We live in an age of rapid – indeed breathtaking – technical development. The breakthrough technology of five years ago may even be obsolete, today. It is a truism that laws and regulation lag technical developments.
The most obvious example of this is the autonomous car. They have been long promised and are now on the road. Driverless taxis are operating in half a dozen cities across the US and in China. If a driverless car causes an accident, there is no driver to take the blame. So, who do you sue? The passenger? The owner? The car manufacturer? The software maker? And – to reduce it to a perhaps trivial level but one that has already caused real problems for autonomous taxi companies – if a driverless electric car parks illegally while queuing up to charge, to whom does the warden give the ticket? Waymo’s driverless taxis got 589 parking tickets in San Francisco last year.

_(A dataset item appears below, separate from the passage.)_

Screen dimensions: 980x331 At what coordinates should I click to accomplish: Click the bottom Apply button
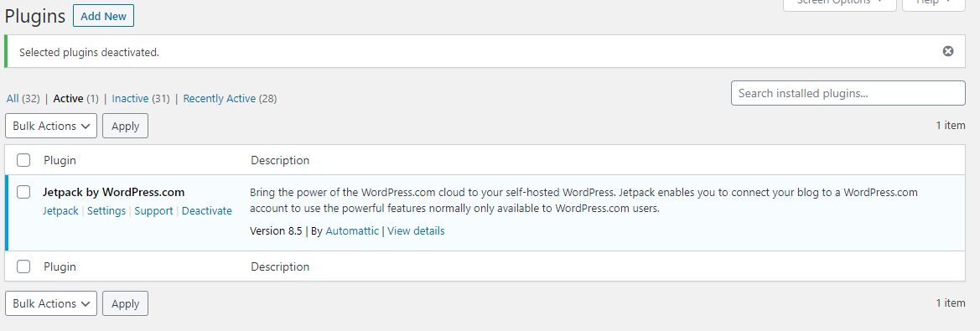click(125, 303)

Issues of legality and responsibility in automated industrial lifting might seem less extreme, but they are just as real and will become even more so. Smart systems, Internet of Things (IoT), AI and machine learning are penetrating factories and manufacturing plants, controlling and automating all the processes within it, therefore, controlling, among other things, the lifting equipment that is a part of those processes. Even small-capacity electric hoists are candidates for automation. As Demag point out in this context, “Automation of a lifting process involves many components…An electric chain hoist is an excellent choice for the lifting axis up to 5t. For heavier loads, electric wire rope hoists can be used.” But who is responsible for the operation of such automated hoists – and for the operator’s safety?
At one level, the answer is simple – and it does not matter that legislation has yet to include any reference to AI or machine learning. LOLER, the Lifting Operations and Lifting Equipment Regulations 1998, sets the regulations in the UK and these have the force of law. That AI had not been dreamed of back in 1998 is irrelevant.

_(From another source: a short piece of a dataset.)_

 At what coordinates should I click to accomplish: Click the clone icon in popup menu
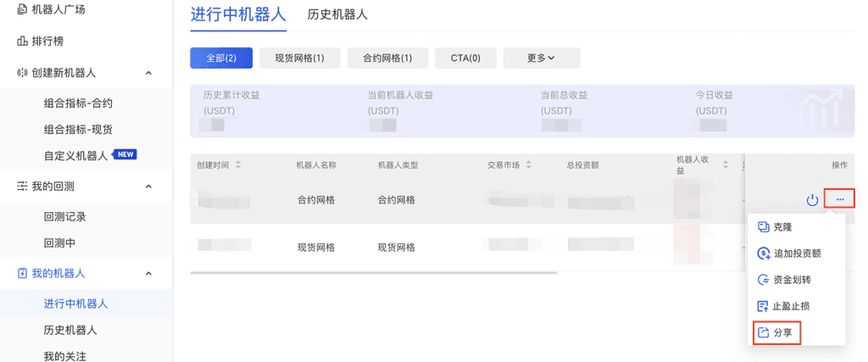763,227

According to LOLER, then, if a worker is injured by, say, a load swinging from a manual chain hoist, or crushed by a load dropped from it, the owner of the factory is responsible. They should have ensured that the equipment was properly installed, maintained and in safe condition, and that its operator had been properly trained to operate it.

If the hoist that caused the injury was an old fashioned electric chain hoist, controlled in the traditional and transparent way by, say, an operator with a pendant push-button, with no digitalisation or smart features, then exactly the same thing is true – the owner is responsible for any injury it causes.

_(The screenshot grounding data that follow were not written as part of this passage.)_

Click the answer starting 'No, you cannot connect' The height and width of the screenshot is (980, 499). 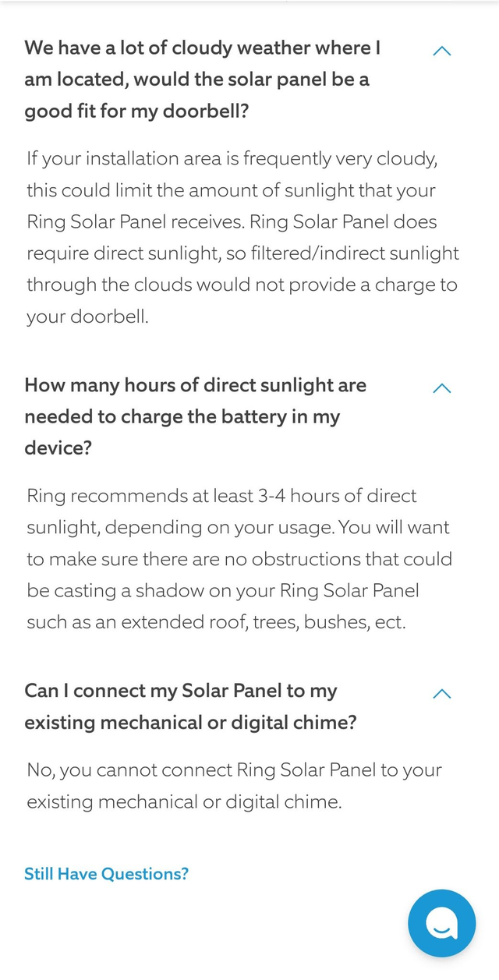(x=234, y=786)
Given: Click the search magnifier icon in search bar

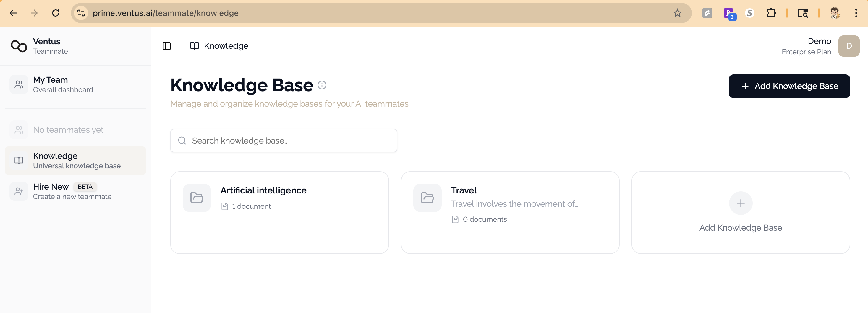Looking at the screenshot, I should click(182, 141).
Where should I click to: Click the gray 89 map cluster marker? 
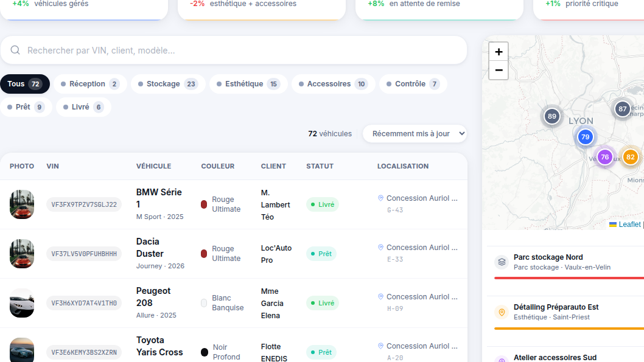(x=552, y=116)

And if it is a fully autonomous, smart and AI-controlled hoist that causes the accident? A hoist that has learned by machine learning the most efficient way of operating, the most efficient order in which to carry out tasks, the most efficient speeds, accelerations, lifting heights and so on? Legally, and probably morally, the answer is the same: the owner of the hoist is responsible. They should have ensured that the hoist and its operations were safe.
It is here that a practical problem – though not perhaps a legal one – arises. AI is not transparent. Nobody knows how it works. It teaches itself. It takes hundreds, thousands, perhaps millions of examples, and works out the optimal efficiencies that it will perform – the working out of which is so mathematically complex that human beings cannot follow its logic. Yet human beings are still morally, and legally, responsible for its actions. The provisions of LOLER still apply as the owner of the machine must take all reasonable precautions and as far as it’s possible, make sure that the machine is not dangerous.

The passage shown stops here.